A vast, metallic sphere that previously manufactured, repaired and recharged the robots intended to serve organic life in the city. As the robots took jobs typically reserved for organics and developed their own culture, public sentiment turned on them. All robots were ordered to return to the core, which was powered down.Although some robots never returned to the core, escaped it, or simply have owners powerful enough to ignore the law, the majority of the city’s robots now live a desperate existence within the core, struggling for energy and spare parts.Those robots who prey on other robots are known as cannibals. In truth, all robots in the core must rely on other robots for spare parts to some extent, but taking them from a robot that was alive at the time (at least until you got to it) is understandably taboo.
One day, no-one's talking about them, the next... no-one's talking about them. But everywhere you look, people are suddenly sporting these floral posies growing alongside their spinal column. Great bouquets, beds of daisies, single roses - anything goes. They're not actually flowers of course - some sort of engineered or bred thing supplied by a company called EuGenie - and they're an absolute bugger to maintain - but they're hugely fashionable. You must have one, you simply must.
**Basically an in-game tamagotchi that grows outside of its casing and first causes problems, then (if you can keep it alive) becomes a hugely valuable ally/resource. I'm aware this all might be too complicated, but there's no harm in ambition.**
I see an army of genetically-engineered super-soldiers, a significant portion of whom decide, in the name of freedom, to break away. They escape to the Runoff underneath the city because their particular biochemistry means they can survive it with little ill effects. They form their own little society--I see them living essentially like a biker club. They're not the kind of people who are going to perform random acts of wanton violence--they would have stayed as soldiers if they wanted to--and they're going to be fairly friendly and welcoming to the player, perhaps after a quest or two is completed. That said, they do live in a dangerous environment that's difficult to get to, and they've got a fairly dark reputation. People speak of the Ratmen like you'd speak of the Hell's Angels or the Mafia: Probably you'll never meet one, and most likely if you do it's not like you're going to immediately get shot and beaten if it's an innocuous enough encounter...but you don't really want to seek them out.

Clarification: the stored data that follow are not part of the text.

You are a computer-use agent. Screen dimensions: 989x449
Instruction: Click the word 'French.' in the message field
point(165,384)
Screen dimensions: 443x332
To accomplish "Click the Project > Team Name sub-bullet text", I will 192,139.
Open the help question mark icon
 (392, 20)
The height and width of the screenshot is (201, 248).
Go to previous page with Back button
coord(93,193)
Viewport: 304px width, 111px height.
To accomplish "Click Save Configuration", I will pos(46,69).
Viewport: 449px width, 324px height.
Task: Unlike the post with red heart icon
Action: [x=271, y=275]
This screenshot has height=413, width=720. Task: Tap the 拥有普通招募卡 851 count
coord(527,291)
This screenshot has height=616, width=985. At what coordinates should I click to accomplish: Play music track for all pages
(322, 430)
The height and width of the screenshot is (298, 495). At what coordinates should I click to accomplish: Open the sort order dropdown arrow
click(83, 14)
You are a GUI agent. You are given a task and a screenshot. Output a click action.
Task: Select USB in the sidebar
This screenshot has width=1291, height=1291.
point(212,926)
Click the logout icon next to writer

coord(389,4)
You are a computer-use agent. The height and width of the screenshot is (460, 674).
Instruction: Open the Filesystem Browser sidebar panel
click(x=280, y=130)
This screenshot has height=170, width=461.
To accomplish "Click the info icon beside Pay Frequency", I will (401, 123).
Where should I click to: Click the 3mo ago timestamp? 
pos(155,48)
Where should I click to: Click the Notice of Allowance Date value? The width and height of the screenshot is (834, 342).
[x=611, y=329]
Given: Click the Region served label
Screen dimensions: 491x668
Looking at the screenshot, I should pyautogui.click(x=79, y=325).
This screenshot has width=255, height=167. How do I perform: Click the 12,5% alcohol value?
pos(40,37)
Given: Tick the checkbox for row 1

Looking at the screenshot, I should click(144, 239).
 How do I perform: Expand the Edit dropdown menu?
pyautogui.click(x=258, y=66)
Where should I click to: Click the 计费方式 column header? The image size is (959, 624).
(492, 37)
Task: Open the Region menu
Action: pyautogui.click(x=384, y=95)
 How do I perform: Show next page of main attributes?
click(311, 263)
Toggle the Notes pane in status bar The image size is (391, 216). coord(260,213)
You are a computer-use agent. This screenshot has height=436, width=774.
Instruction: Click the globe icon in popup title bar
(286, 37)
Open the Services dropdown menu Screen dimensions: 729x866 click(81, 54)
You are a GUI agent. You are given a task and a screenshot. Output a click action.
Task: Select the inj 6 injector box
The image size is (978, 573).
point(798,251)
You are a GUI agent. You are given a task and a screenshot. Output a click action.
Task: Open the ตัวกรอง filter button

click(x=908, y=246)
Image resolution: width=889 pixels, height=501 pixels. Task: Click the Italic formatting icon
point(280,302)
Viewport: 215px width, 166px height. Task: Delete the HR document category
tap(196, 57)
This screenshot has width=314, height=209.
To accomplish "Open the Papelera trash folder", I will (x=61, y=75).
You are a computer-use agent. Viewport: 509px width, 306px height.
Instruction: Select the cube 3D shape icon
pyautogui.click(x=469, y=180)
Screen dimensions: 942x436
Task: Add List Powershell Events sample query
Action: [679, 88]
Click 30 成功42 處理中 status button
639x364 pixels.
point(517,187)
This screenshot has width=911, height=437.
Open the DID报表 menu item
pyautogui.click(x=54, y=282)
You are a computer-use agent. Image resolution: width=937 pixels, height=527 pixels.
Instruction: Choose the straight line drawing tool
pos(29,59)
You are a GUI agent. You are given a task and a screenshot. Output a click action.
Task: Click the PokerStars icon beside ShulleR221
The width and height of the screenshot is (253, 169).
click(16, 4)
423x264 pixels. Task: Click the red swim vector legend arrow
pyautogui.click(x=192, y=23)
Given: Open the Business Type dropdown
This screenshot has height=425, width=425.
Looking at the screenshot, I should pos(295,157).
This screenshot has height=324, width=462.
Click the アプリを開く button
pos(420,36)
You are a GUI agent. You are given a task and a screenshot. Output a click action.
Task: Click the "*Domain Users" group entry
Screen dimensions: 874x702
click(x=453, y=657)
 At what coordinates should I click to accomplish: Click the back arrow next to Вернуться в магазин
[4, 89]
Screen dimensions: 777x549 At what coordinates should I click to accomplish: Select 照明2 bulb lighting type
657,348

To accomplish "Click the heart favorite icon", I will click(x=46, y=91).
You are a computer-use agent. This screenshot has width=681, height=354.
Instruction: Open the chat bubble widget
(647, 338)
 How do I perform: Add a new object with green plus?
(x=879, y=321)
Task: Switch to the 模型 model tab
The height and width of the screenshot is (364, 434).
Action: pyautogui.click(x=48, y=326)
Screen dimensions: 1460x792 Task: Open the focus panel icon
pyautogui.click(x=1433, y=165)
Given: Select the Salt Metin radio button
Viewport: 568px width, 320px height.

Thing is, when you've got a group of genetically-engineered super soldiers living in the sewers, they're going to be *really good* at waste management; essentially these rebels, nicknamed Ratmen, are the equivalent of the Army Corps of Engineers handling the city's garbage: They ended up revamping the underground and making the city's waste management much more efficient. Much of the reason that their rebellion was eventually tolerated is because, left to their own devices, they actually ended up being more of a benefit to the city. By the time of the story, which is maybe a couple of decades past the initial rebellion, they've actually got an official city contract.